Algunos le reprochan a José Martí que siendo un intelectual estuviera involucrado en una guerra que finalmente lo condujo a su caída en combate, pero la vida de los hombres como el Héroe Nacional tienen poco que ver con el azar. Solo al hombre común le sucede el azar. En el no común todo es destino.

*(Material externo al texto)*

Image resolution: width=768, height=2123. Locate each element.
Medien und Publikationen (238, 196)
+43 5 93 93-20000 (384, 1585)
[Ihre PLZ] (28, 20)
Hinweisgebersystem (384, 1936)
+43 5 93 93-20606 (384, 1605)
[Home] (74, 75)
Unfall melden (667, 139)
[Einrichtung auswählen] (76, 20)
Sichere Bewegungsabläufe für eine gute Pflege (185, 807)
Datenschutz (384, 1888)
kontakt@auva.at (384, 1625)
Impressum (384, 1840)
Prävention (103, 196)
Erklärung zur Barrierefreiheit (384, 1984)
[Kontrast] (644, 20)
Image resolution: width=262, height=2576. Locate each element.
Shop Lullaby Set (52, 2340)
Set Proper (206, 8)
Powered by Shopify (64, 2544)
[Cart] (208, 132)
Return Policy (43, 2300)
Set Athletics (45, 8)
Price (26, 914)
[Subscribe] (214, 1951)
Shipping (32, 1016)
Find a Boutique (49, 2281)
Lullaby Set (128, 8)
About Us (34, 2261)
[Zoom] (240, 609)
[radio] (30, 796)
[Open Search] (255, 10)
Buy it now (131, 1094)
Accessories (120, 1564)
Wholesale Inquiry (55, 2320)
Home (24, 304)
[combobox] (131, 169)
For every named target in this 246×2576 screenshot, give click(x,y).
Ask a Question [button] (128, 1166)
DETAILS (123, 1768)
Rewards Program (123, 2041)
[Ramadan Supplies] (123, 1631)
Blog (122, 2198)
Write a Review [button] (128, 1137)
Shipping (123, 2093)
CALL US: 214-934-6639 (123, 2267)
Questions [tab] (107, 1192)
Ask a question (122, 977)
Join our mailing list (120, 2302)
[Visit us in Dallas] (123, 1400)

“Desde niño, parece que lo tiene delante -subraya sobre el fátum de Martí la eminente ensayista cubana-; la carta que le escribe a su madre poco antes de morir -esa carta que Unamuno llama una de las oraciones más bellas que se han escrito en lengua española-, es la carta asombrosa del que sabe que va a morir. Frente a su muerte sentimos no el azar que interrumpe sino el destino que sella, el generoso cántico de ‘su’ hora profunda, cuya alegría lo turbó como un niño, y después de la cual ya no era posible vivir. Cuando leemos sus últimas cartas desde el campamento, su diario, tenemos la arrasadora sensación de que es cierto que ha llegado, como él dice, a la plenitud de su naturaleza, como esos temas musicales, largamente preparados a lo largo de una sinfonía y que percibimos solo hacia el fin de su verdadera, galopante nitidez”.

Cuando nos acercamos con atención a su vida y su obra comprendemos que el alma de los cubanos encuentra cobijo en el tributo legítimo a un hombre que no solo fue de su tiempo, sino de todos los tiempos; no solo de Cuba, sino del mundo.

Y como exhorta con prístina vehemencia la ensayista: “Volvámonos a aquel que escribió un día a su pequeña María Mantilla, con aquel acento casi escolar de ternura que nunca nadie ha tenido después: Tú, cada vez que veas la noche oscura, o el sol nublado, piensa en mí”.

A LA MADRE

Montecristi, 25 marzo, 1895

Madre mía:

Hoy, 25 de marzo, en vísperas de un largo viaje, estoy pensando en Vd. Yo sin cesar pienso en Vd. Vd. se duele, en la cólera de su amor, del sacrificio de mi vida; y ¿por qué nací de Vd. con una vida que ama el sacrificio? Palabras, no puedo. El deber de un hombre está allí donde es más útil. Pero conmigo va siempre, en mi creciente y necesaria agonía, el recuerdo de mi madre.

Abrace a mis hermanas, y a sus compañeros. ¡Ojalá pueda algún día verlos a todos a mi alrededor, contentos de mí! Y entonces sí que cuidaré yo de Vd. con mimo y con orgullo. Ahora, bendígame, y crea que jamás saldrá de mi corazón obra sin piedad y sin limpieza. La bendición.

Su
J. Martí

Tengo razón para ir más contento y seguro de lo que Vd. pudiera imaginarse. No son inútiles la verdad y la ternura. No padezca.